FRAGMENT DOKUMENTU:
- - - -
Fot. Andrzej Sprzączak

— Za laboratorium też pan tęskni?
— Oczywiście. Znajdowałem w nim spokój, wyciszałem się, zapominałem o troskach dnia codziennego. Teraz mi tego brakuje. Mam wspaniały zespół, dla którego chciałbym być dostępny na co dzień, co nie jest łatwe, ale sam takiej typowej pracy w laboratorium nie wykonuję.

— Kiedy pan o tym mówił, rozejrzałam się w poszukiwaniu sterty dokumentów, które, jak się domyślam, mogą pana od tego laboratorium odciągać. Nie widzę jej, czyli nie zdołała pana przytłoczyć?
— Nie, jestem na bieżąco.

— To kwestia dobrej organizacji?
— Dzień rozpoczynam od krótkiego spotkania z rzecznikiem prasowym i z dyrektorem gabinetu, a później siadamy do dokumentów, czemu poświęcam około godziny, później jest szereg spotkań.

— Domyślam się, że wrzesień nie był spokojnym czasem. A wcześniej? Miał pan wakacje?
— Tak, miałem. Wprowadzam zresztą zasadę dotyczącą wszystkich moich pracowników, która związana jest z higienicznym trybem pracy. Wszystko da się załatwić, ale nie można być przemęczonym.

— Brzmi świetnie, ale co z realizacją?
— Nie najgorzej. Przynajmniej jeśli chodzi o mnie, bo miałem urlop, odpoczywałem. Z niektórymi moimi współpracownikami muszę jeszcze powalczyć, bo są przyzwyczajeni do tego, by spędzać w pracy za dużo czasu.

— I pan rektor jest szefem, który wygania z pracy, każe ludziom iść w końcu do domu?
— Oczywiście, trzeba przecież odpocząć. Człowiek zregenerowany zupełnie inaczej pracuje. W mojej opinii w pracy ważne są przede wszystkim kompetentni ludzie, organizacja i atmosfera.
- - - -
DOSTĘPNE DANE:
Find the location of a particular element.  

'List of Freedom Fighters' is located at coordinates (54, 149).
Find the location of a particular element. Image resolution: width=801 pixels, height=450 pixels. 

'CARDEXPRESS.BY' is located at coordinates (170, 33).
- - - -
TREŚĆ ZADANIA:
Odpowiedz krótko na pytania do rozmowy z rektorem:
1. Co rozmówca znajdował w laboratorium?
2. Z kim spotyka się na początku dnia?
3. Co jego zdaniem jest w pracy najważniejsze?
Materiał nie jest tu potrzebny.

ROZWIĄZANIE ZADANIA:
1. Spokój; wyciszał się tam i zapominał o troskach dnia codziennego.
2. Z rzecznikiem prasowym i z dyrektorem gabinetu.
3. Kompetentni ludzie, organizacja i atmosfera.